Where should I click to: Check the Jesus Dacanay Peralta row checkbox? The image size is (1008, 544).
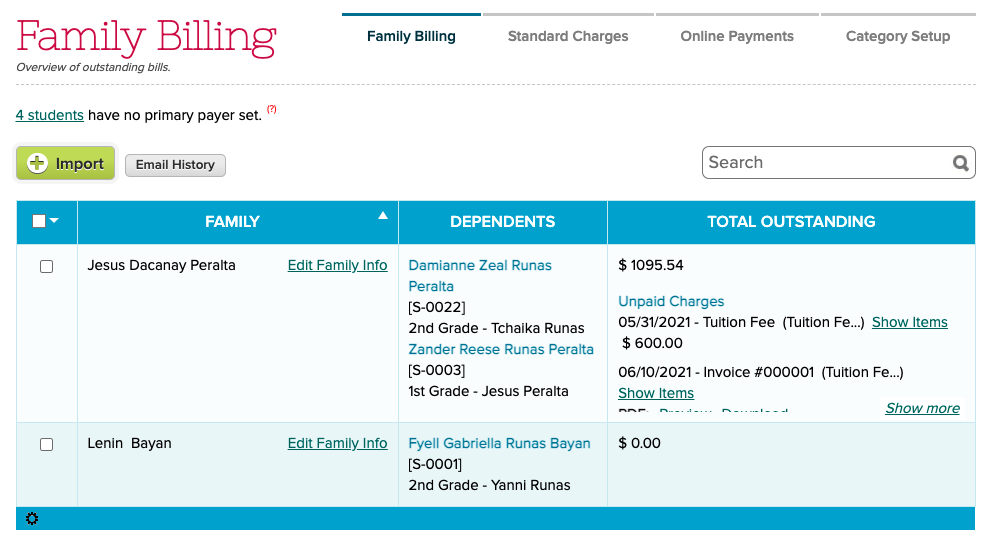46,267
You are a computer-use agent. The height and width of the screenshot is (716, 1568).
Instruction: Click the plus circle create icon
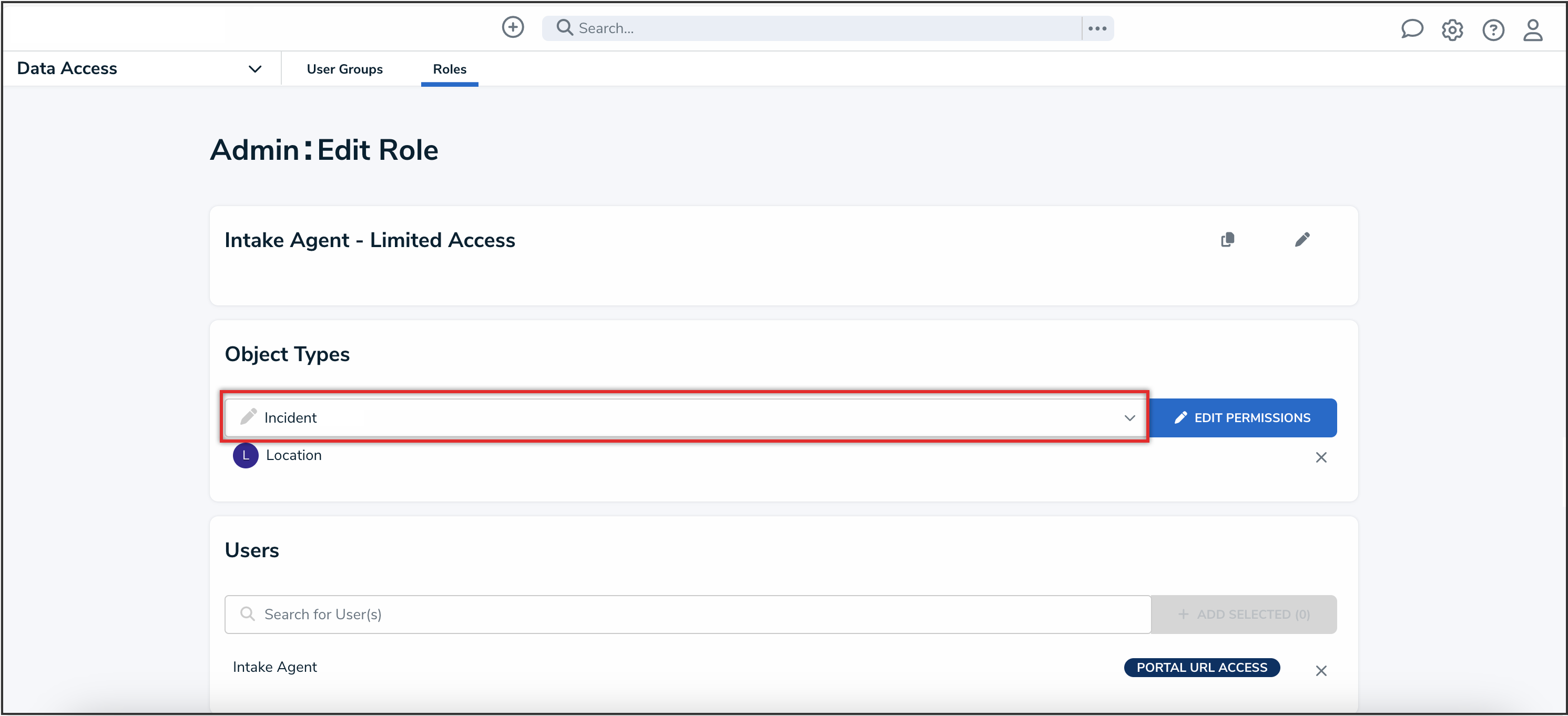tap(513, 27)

...

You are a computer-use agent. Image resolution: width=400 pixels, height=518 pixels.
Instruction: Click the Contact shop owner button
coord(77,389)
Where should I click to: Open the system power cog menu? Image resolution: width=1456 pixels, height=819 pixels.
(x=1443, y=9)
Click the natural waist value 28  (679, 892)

...

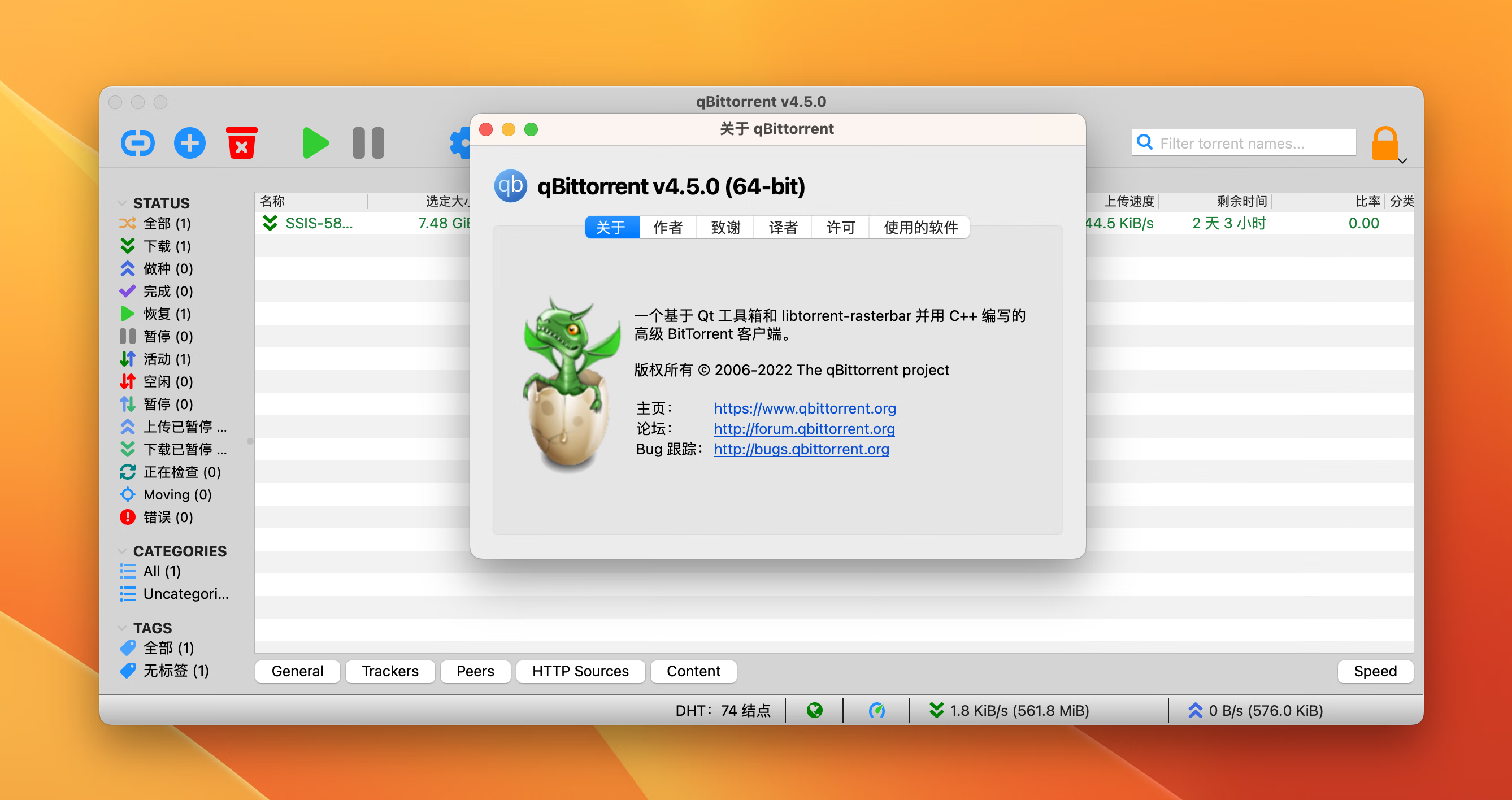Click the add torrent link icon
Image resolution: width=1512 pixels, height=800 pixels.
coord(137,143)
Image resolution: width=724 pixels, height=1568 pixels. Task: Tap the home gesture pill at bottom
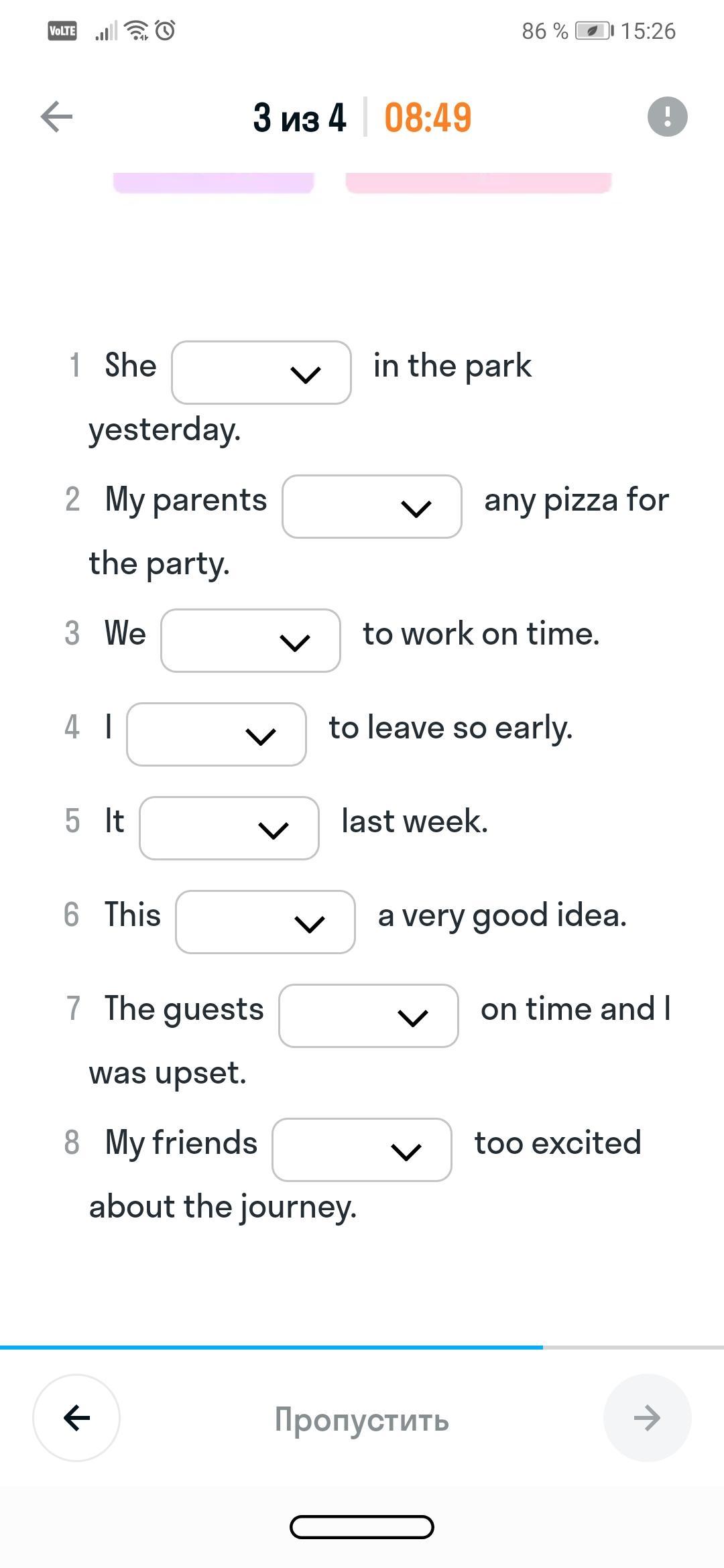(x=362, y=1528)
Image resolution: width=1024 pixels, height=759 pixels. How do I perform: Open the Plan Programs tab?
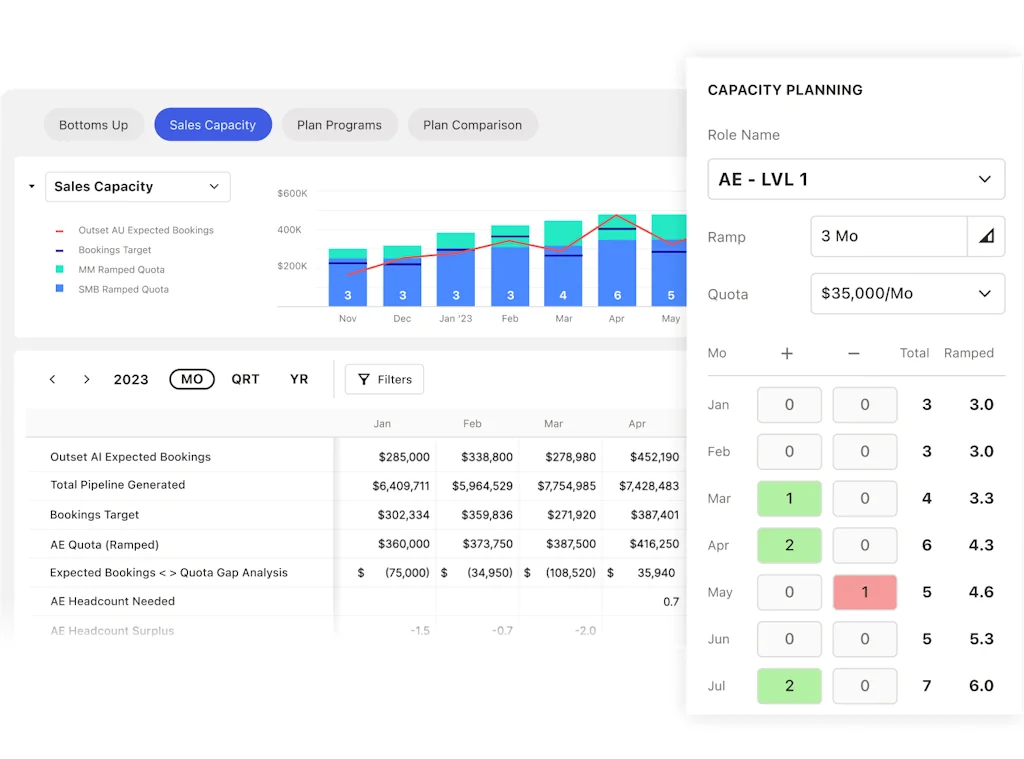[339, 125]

◆ **DESCRIPTION OF THE TASK**
Reproduce the records from the line with "Where should I click to: Check" up to and including the line with "tap(513, 27)", substituting "add button" for "plus circle create icon" and leaving everything else unchanged. Omit the pictures from your answer.

◆ **WRITTEN ANSWER**
Where should I click to: Check the Jesus Dacanay Peralta row checkbox? The image size is (1008, 544).
46,267
You are a computer-use agent. The height and width of the screenshot is (716, 1568).
Instruction: Click the add button
tap(513, 27)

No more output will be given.